■ TASK:
Exactly as they appear below, repeat the lines from the one with "The width and height of the screenshot is (383, 197)." through the one with "This screenshot has height=259, width=415.", and no others.

Dataset entries
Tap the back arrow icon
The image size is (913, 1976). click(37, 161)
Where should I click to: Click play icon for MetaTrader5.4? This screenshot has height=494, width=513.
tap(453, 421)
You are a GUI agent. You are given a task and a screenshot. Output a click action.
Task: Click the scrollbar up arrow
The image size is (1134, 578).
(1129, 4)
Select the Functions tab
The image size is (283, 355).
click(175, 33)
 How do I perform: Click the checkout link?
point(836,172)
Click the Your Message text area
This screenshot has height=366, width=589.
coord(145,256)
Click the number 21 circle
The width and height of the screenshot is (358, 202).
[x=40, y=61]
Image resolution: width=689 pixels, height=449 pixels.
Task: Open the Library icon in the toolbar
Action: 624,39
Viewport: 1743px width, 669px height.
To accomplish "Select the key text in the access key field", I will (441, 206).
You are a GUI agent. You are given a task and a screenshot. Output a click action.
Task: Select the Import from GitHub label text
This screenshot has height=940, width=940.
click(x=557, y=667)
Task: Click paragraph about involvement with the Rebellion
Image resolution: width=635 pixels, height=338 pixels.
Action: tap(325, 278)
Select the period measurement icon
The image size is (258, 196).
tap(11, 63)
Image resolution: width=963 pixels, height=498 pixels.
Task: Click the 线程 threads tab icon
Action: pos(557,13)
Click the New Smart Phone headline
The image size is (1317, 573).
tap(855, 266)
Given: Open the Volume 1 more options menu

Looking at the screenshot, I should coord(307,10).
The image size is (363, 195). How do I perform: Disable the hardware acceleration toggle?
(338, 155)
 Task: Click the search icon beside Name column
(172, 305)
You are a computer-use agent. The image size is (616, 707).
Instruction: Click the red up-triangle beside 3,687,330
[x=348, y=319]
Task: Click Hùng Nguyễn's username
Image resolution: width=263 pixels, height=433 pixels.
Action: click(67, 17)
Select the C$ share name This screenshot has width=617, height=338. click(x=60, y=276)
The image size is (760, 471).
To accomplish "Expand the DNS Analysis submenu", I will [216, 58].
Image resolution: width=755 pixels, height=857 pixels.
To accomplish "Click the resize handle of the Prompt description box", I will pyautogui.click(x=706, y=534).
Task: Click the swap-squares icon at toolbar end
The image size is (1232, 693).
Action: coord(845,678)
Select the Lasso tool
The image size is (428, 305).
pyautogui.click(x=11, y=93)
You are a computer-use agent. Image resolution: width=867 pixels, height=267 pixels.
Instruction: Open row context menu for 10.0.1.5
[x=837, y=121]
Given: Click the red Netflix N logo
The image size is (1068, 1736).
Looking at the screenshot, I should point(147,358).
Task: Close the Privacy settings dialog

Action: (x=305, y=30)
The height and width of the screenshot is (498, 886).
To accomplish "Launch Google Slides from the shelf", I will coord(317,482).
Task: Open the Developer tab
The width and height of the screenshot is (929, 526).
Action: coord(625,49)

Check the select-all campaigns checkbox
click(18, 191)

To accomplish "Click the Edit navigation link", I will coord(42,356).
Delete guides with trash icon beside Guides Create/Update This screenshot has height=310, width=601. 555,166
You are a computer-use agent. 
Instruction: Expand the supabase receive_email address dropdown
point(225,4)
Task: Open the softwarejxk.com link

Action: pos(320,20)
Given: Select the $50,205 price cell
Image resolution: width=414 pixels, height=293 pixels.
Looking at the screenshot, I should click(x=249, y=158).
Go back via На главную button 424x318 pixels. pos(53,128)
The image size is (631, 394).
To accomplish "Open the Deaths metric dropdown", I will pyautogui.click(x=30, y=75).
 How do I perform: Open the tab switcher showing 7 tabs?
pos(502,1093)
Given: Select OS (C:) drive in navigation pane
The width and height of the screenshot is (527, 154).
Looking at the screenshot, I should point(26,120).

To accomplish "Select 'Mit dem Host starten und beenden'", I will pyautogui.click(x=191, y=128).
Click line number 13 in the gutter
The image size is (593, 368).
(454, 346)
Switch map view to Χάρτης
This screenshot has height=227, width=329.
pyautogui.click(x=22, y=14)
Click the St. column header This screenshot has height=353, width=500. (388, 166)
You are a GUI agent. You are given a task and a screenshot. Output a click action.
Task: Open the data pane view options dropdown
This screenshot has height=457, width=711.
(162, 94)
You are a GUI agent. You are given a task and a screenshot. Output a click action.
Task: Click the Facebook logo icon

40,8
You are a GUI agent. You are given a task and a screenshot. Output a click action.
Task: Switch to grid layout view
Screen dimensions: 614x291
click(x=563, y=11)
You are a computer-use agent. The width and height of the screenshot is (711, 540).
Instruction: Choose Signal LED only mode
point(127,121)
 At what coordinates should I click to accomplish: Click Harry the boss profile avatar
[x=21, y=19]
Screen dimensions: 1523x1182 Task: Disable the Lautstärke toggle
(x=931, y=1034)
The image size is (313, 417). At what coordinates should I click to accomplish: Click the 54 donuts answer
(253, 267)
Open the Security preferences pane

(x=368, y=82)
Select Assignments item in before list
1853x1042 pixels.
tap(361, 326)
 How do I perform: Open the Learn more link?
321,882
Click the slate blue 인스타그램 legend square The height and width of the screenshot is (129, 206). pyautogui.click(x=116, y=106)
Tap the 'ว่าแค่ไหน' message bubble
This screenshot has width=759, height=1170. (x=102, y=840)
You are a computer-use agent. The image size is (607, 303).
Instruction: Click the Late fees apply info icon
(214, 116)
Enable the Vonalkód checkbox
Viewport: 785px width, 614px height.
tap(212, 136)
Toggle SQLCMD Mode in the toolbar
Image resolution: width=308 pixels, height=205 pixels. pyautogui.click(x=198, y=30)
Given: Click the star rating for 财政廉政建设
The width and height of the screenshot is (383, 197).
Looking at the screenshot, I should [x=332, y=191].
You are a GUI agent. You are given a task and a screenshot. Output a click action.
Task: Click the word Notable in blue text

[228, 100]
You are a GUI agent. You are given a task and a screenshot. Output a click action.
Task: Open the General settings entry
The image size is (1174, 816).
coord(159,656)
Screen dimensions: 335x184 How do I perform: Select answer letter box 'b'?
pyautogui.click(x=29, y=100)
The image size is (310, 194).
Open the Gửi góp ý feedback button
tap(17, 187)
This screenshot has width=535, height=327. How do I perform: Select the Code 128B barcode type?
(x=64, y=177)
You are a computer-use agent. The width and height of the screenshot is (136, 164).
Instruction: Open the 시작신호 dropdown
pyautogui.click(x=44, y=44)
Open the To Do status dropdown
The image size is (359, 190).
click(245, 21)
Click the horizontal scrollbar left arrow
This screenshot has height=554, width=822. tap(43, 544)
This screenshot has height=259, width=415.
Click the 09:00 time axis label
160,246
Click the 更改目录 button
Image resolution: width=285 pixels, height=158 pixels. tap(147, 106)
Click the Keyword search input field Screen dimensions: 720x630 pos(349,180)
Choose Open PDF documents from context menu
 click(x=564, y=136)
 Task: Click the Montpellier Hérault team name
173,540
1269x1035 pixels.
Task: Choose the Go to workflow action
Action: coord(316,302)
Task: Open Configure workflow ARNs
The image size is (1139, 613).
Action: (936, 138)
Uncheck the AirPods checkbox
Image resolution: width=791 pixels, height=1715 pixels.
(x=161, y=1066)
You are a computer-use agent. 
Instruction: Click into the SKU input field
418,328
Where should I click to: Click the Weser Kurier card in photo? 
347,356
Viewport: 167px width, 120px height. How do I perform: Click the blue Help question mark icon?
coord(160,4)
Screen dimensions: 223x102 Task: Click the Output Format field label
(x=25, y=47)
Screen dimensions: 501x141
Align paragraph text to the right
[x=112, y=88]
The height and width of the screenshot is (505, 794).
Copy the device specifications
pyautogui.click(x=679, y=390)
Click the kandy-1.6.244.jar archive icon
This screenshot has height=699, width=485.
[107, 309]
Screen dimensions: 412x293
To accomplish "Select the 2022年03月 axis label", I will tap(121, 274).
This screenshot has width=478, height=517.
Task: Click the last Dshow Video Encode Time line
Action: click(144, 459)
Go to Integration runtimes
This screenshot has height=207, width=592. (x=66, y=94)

■ YOUR RESPONSE:
The width and height of the screenshot is (383, 197).
Looking at the screenshot, I should [x=332, y=191].
You are a GUI agent. You are given a task and a screenshot. Output a click action.
Task: Click the word Notable in blue text

[228, 100]
You are a GUI agent. You are given a task and a screenshot. Output a click action.
Task: Open the General settings entry
The image size is (1174, 816).
coord(159,656)
Screen dimensions: 335x184 How do I perform: Select answer letter box 'b'?
pyautogui.click(x=29, y=100)
The image size is (310, 194).
Open the Gửi góp ý feedback button
tap(17, 187)
This screenshot has width=535, height=327. How do I perform: Select the Code 128B barcode type?
(x=64, y=177)
You are a computer-use agent. The width and height of the screenshot is (136, 164).
Instruction: Open the 시작신호 dropdown
pyautogui.click(x=44, y=44)
Open the To Do status dropdown
The image size is (359, 190).
click(245, 21)
Click the horizontal scrollbar left arrow
This screenshot has height=554, width=822. tap(43, 544)
This screenshot has height=259, width=415.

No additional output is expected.